Something similar happens when using gpt-4:

│
└  ✖ OpenAI API Error: 400 - Bad Request

{
  "error": {
    "message": "This model's maximum context length is 8192 tokens. However, your messages resulted in 10456 tokens. Please reduce the length of the messages.",
    "type": "invalid_request_error",
    "param": "messages",
    "code": "context_length_exceeded"
  }
}

It is a limitation of the OpenAI API itself, not of aicommits, but it could be solved by sending fragmented requests.

Hiroki Osame · Answer 2 · Mon May 08 2023 11:53:06 GMT+0800 (China Standard Time)

This isn't a bug—it's an OpenAI limitation. Changing to a feature request.

@mreduar

It is a limitation of the OpenAI API itself, not of aicommits, but it could be solved by sending fragmented requests.

Would that even work? The API is stateless so we'd have to send the conversation history, which counts against the tokens.

I think the only solution is to summarize each file diff, and then generate a commit from the summaries. But I think that may cost too much (both financially and waiting time for multiple requests).

Open to accepting feature requests for:

Improving the error message to recommend smaller diffs
Summarizing each file diff before generating a commit message

Robert Cooper · Answer 3 · Mon May 08 2023 19:53:02 GMT+0800 (China Standard Time)

My suggestion would be aicommits checks the diff size.

If it's 'too big' it prompts for a commit message instead.

Eduar Bastidas · Answer 4 · Mon May 08 2023 21:06:59 GMT+0800 (China Standard Time)

Here is an example of how such a case could be handled.

Wulu · Answer 5 · Thu Aug 03 2023 18:21:45 GMT+0800 (China Standard Time)

We can temporarily use gpt-3.5-turbo-16k-0613 to solve this problem, which supports a larger token capacity.
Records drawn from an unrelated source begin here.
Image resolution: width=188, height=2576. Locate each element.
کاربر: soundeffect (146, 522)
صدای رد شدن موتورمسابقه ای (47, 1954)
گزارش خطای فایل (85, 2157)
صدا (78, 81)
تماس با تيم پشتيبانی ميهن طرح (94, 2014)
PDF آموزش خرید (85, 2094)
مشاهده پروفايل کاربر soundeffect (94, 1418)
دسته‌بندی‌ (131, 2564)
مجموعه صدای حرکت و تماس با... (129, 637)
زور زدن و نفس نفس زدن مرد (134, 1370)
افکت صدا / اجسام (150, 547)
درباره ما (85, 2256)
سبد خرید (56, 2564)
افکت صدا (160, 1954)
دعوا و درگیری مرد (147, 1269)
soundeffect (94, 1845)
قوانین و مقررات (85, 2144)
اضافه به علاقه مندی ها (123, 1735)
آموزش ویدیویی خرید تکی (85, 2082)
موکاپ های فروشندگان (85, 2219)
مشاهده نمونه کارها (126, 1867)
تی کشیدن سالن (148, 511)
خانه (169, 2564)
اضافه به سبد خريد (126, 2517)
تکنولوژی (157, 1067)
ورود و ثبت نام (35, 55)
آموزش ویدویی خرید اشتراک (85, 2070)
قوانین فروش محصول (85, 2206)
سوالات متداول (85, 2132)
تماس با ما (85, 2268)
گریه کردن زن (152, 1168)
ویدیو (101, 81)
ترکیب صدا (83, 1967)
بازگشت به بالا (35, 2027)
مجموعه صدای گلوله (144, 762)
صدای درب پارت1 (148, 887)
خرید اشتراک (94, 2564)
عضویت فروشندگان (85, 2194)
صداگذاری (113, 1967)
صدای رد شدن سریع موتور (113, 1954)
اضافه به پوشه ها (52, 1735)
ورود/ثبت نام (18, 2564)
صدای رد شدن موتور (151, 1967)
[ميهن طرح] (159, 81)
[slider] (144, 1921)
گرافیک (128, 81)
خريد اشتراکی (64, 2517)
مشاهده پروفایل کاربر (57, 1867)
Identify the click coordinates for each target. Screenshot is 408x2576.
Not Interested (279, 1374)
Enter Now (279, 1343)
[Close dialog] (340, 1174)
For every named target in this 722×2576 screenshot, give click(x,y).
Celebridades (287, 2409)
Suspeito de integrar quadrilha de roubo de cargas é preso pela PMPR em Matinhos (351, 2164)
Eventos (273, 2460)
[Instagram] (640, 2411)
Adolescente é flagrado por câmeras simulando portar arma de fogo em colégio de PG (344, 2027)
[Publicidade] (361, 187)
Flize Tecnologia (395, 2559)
However, for a large language model, no matter how many tokens it supports, there will always be an upper limit.

Open to accepting feature requests for:

* Improving the error message to recommend smaller diffs

* Summarizing each file diff before generating a commit message

I think this will be a good idea.

Sunghyun Cho · Answer 6 · Mon Sep 25 2023 11:06:28 GMT+0800 (China Standard Time)

Also, putting Map-Reduce Summary Strategy Here. This method has no limitations.